* start SUPPLIED RECORDS *

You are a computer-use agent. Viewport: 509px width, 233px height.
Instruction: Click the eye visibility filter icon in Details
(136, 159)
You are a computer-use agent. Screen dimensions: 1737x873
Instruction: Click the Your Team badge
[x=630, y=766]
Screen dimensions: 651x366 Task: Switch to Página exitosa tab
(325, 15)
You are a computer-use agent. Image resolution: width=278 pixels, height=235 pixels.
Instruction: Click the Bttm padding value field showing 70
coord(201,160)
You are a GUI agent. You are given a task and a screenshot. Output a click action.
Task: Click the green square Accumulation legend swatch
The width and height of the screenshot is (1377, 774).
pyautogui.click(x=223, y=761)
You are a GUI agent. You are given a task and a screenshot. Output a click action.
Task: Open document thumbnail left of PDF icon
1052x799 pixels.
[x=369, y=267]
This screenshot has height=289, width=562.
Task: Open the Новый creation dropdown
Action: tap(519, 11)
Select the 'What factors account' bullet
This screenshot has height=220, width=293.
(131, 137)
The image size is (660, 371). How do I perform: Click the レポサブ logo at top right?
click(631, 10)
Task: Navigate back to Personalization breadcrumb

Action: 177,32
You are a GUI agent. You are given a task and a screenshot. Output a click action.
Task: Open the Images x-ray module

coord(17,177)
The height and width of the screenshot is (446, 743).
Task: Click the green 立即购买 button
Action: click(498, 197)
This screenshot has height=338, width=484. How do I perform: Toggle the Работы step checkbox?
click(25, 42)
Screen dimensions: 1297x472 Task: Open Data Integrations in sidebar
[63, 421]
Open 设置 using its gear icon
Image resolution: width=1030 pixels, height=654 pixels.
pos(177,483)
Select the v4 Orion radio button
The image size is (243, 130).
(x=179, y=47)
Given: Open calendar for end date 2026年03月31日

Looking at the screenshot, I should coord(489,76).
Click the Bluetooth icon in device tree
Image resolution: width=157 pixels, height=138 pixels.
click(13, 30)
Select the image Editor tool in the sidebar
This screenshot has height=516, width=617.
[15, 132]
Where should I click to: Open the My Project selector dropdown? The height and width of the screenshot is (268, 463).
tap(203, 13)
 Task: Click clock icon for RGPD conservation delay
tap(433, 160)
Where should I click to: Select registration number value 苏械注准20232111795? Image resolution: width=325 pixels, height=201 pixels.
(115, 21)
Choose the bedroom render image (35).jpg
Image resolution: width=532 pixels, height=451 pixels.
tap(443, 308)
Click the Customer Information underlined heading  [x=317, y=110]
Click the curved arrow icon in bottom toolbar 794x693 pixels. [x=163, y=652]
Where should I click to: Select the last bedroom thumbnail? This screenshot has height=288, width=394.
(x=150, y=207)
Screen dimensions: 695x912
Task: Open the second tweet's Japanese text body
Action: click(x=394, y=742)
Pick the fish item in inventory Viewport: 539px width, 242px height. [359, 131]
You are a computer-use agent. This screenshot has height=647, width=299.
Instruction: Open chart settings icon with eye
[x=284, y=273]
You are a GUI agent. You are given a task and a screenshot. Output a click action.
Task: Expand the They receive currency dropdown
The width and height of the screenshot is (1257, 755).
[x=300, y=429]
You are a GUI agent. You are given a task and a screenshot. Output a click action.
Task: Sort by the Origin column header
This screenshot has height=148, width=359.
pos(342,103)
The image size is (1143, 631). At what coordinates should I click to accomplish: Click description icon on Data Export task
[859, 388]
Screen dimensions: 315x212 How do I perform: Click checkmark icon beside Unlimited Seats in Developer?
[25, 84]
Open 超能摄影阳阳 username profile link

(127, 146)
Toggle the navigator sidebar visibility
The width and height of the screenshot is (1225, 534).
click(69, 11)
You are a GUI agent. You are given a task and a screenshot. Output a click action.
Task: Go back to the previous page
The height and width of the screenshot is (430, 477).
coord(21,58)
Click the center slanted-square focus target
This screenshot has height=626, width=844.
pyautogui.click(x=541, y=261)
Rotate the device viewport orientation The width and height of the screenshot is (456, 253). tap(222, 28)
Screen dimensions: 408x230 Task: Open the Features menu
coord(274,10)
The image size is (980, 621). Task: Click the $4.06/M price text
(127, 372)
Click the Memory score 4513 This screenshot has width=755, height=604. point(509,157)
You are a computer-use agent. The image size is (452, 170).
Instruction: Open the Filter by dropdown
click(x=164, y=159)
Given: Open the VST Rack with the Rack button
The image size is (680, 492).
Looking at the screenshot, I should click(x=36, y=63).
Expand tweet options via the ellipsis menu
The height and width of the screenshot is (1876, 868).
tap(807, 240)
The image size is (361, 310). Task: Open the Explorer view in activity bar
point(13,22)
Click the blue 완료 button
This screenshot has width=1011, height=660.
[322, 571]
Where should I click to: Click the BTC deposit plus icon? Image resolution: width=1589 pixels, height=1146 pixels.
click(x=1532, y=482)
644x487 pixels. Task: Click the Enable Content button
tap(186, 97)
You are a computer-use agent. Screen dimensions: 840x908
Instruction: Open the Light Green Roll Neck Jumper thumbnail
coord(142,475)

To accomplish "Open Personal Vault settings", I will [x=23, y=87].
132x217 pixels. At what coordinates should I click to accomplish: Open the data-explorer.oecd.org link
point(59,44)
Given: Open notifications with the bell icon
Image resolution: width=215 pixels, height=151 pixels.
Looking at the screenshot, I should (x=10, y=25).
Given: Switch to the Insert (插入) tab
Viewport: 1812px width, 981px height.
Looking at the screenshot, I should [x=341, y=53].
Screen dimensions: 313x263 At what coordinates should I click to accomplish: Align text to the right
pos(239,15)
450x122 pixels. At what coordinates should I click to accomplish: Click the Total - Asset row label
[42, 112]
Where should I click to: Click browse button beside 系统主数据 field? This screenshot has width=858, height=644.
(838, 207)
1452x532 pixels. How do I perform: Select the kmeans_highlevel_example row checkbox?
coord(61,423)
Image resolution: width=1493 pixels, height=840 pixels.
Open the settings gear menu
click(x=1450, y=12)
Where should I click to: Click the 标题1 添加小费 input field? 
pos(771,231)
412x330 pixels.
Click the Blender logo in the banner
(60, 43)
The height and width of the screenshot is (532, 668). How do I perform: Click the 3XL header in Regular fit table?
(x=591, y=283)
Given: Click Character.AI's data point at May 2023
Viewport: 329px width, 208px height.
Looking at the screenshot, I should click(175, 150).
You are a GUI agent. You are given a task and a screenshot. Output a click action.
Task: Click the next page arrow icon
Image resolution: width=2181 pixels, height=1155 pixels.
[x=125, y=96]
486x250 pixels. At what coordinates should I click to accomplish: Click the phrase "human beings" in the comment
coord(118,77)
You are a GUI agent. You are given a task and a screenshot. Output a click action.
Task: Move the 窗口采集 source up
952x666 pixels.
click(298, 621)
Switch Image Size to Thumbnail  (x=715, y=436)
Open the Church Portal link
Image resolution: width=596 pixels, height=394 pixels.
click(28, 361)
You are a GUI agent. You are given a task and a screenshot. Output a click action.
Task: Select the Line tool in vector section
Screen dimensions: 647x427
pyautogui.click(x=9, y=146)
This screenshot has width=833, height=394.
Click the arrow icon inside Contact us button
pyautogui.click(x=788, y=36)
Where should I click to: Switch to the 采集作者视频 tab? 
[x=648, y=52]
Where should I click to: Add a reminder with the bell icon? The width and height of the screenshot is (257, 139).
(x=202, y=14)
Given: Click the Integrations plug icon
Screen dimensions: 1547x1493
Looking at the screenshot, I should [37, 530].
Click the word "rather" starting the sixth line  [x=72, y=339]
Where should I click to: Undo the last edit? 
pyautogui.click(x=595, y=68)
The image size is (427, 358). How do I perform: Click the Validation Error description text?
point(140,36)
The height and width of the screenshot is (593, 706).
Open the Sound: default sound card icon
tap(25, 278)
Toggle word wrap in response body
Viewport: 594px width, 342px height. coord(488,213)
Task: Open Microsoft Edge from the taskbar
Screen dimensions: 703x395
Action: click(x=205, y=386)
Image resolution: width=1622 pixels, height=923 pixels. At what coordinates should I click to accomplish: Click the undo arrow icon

* end SUPPLIED RECORDS *

EXERCISE INSTRUCTIONS. In the rows above, convert everything from the line containing "412x330 pixels." down to the line containing "Looking at the screenshot, I should click(175, 150)." into a JSON list of strings. Use one string per line and omit blank lines.

THE OUTPUT.
[
  "412x330 pixels.",
  "Click the Blender logo in the banner",
  "(60, 43)",
  "The height and width of the screenshot is (532, 668). How do I perform: Click the 3XL header in Regular fit table?",
  "(x=591, y=283)",
  "Given: Click Character.AI's data point at May 2023",
  "Viewport: 329px width, 208px height.",
  "Looking at the screenshot, I should click(175, 150)."
]